- Records from a dataset -
Segment Open
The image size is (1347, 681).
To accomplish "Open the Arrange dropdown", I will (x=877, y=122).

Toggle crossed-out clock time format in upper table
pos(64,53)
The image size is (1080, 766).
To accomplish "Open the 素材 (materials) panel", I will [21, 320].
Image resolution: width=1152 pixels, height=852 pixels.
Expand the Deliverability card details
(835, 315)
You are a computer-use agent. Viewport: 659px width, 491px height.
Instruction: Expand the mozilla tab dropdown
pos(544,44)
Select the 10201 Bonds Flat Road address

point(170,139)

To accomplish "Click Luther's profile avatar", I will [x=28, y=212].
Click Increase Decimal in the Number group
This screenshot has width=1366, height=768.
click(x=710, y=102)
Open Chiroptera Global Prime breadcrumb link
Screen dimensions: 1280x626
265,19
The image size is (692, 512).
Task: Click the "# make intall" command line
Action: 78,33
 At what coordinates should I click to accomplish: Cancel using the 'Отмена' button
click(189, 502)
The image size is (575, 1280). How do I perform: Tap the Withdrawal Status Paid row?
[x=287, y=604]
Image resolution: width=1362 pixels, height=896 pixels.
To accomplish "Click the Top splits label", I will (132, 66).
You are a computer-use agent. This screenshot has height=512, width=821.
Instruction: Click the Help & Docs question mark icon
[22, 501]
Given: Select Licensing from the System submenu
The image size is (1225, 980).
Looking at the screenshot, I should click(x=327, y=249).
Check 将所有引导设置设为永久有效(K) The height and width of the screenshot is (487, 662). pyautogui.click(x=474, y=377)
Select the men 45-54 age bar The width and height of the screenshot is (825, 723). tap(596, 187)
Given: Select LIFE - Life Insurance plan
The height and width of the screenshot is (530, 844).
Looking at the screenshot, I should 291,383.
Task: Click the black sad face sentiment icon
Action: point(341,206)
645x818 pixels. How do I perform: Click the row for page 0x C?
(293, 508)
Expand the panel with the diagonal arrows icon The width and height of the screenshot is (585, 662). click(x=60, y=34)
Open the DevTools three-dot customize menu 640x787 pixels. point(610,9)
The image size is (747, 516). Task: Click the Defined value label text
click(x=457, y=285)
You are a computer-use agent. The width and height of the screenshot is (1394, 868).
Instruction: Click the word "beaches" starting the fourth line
Segment Closed
- Problem description -
Copy out the lines above with "resolution" in them.

- Answer -
Image resolution: width=1152 pixels, height=852 pixels.
Image resolution: width=1362 pixels, height=896 pixels.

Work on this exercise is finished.